# EXERCISE DATA:
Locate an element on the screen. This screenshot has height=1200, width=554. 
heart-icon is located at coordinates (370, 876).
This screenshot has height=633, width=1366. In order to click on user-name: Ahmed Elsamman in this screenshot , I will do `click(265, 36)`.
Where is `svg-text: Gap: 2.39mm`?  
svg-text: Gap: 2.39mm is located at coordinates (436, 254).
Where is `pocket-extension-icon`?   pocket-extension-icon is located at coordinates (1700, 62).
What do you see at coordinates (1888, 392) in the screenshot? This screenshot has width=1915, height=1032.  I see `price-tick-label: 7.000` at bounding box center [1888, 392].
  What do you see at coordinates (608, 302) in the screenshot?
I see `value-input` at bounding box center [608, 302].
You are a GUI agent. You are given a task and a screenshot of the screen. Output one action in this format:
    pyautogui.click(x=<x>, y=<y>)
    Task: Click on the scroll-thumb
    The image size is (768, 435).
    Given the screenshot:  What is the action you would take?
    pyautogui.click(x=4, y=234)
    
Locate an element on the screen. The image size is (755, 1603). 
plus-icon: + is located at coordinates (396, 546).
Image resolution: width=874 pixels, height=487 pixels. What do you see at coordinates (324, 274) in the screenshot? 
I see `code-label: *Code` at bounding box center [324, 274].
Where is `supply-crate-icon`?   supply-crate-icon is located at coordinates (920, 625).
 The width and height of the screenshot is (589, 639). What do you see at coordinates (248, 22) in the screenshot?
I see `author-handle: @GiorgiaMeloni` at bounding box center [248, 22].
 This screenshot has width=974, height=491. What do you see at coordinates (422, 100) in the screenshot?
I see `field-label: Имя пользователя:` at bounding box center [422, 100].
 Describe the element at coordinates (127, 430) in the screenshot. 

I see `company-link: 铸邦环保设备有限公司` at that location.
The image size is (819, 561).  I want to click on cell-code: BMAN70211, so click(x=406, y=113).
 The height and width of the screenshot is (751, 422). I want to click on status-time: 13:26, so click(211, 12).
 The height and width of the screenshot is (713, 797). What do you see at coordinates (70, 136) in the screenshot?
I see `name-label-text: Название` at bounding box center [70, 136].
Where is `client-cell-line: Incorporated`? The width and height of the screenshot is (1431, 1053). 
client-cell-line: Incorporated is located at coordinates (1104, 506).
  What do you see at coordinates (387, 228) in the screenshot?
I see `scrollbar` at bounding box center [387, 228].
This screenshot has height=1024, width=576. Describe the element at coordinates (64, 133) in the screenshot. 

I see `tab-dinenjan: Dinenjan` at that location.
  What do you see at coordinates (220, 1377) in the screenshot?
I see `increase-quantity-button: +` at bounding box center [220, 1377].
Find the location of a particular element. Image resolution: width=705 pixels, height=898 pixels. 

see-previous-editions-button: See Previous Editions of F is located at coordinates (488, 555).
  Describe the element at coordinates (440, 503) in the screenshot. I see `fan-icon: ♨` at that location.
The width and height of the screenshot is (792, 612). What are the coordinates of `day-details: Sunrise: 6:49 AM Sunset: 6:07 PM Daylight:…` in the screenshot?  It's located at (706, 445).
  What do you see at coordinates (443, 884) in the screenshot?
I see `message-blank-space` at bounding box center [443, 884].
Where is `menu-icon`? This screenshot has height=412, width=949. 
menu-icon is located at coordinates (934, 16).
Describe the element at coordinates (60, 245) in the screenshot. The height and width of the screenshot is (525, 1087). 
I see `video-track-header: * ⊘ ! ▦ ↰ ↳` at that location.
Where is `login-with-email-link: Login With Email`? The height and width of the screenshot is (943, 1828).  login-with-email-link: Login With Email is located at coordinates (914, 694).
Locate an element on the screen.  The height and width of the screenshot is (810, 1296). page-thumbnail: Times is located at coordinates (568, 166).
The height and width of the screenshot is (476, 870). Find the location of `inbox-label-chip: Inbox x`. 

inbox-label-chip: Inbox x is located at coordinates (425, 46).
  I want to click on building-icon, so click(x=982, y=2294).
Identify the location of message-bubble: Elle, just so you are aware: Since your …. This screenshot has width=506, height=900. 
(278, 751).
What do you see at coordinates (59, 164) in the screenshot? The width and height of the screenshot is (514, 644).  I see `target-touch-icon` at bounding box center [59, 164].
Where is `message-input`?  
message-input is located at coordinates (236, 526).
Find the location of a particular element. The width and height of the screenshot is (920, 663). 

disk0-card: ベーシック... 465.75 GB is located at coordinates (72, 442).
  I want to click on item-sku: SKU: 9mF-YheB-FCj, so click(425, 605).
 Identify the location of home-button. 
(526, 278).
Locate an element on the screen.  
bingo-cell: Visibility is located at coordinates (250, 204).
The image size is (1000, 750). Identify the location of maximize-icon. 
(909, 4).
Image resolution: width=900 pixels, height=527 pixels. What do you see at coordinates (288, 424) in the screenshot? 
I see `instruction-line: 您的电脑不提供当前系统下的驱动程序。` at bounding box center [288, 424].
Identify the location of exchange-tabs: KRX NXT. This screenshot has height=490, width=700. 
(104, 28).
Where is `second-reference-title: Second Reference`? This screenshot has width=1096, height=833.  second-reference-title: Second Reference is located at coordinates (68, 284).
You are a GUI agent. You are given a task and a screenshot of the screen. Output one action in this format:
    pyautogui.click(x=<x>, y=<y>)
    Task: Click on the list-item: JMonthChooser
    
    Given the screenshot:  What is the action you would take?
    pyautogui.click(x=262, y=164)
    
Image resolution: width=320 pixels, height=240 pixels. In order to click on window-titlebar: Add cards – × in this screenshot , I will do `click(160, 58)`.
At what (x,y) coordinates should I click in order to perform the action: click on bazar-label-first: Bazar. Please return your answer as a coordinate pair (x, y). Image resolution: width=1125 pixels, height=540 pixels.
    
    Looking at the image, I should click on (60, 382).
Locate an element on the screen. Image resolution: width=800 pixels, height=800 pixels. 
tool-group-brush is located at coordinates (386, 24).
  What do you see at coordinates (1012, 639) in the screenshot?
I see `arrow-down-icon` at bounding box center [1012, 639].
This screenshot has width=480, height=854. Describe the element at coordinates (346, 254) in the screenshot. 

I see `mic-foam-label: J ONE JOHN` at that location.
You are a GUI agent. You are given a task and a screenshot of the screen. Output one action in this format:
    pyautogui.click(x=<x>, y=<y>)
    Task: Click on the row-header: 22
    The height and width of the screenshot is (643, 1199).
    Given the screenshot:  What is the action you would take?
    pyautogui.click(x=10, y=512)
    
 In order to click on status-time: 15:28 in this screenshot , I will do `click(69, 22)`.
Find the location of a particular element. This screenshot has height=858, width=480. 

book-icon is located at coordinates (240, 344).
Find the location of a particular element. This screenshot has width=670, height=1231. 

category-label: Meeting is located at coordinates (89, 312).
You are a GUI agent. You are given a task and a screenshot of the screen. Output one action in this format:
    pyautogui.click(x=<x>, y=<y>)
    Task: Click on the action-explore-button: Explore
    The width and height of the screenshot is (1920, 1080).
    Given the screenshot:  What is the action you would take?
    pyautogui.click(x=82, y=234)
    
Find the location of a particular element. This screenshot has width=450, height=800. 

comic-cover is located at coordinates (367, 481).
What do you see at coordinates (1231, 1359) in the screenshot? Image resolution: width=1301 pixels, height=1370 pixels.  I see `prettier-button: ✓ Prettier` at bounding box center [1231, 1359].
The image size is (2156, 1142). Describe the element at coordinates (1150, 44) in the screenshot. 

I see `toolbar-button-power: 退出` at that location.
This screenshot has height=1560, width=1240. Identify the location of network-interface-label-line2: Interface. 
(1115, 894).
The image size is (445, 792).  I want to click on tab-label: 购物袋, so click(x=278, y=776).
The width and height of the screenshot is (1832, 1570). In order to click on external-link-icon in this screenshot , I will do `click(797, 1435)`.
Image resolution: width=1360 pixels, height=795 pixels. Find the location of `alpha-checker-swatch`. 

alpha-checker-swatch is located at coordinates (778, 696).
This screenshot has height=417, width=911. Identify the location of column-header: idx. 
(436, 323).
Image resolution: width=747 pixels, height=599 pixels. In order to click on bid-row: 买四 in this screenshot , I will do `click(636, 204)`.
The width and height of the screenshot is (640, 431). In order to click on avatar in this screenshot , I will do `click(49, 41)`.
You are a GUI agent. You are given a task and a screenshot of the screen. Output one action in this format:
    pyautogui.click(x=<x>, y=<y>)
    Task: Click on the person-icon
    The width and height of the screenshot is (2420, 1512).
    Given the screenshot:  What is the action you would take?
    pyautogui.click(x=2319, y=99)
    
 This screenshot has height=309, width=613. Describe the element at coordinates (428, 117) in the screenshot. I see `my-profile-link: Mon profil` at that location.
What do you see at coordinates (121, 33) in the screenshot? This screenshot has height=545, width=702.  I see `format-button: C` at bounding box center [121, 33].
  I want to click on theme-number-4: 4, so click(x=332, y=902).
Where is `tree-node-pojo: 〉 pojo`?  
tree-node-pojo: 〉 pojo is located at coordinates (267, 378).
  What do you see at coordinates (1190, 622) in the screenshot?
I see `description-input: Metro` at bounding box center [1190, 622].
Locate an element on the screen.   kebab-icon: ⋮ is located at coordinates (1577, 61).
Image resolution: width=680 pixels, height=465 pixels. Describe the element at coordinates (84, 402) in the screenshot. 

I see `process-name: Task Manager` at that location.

# INSTRUCTIONS TO FOLLOW:
Copy the material above word for word, from the line containing "is (1431, 1053)." through the line containing "menu-icon is located", including both of those lines.

# SOLUTION TO THIS EXERCISE:
Where is `client-cell-line: Incorporated`? The width and height of the screenshot is (1431, 1053). 
client-cell-line: Incorporated is located at coordinates (1104, 506).
  What do you see at coordinates (387, 228) in the screenshot?
I see `scrollbar` at bounding box center [387, 228].
This screenshot has height=1024, width=576. Describe the element at coordinates (64, 133) in the screenshot. 

I see `tab-dinenjan: Dinenjan` at that location.
  What do you see at coordinates (220, 1377) in the screenshot?
I see `increase-quantity-button: +` at bounding box center [220, 1377].
Find the location of a particular element. Image resolution: width=705 pixels, height=898 pixels. 

see-previous-editions-button: See Previous Editions of F is located at coordinates (488, 555).
  Describe the element at coordinates (440, 503) in the screenshot. I see `fan-icon: ♨` at that location.
The width and height of the screenshot is (792, 612). What are the coordinates of `day-details: Sunrise: 6:49 AM Sunset: 6:07 PM Daylight:…` in the screenshot?  It's located at (706, 445).
  What do you see at coordinates (443, 884) in the screenshot?
I see `message-blank-space` at bounding box center [443, 884].
Where is `menu-icon`? This screenshot has height=412, width=949. 
menu-icon is located at coordinates (934, 16).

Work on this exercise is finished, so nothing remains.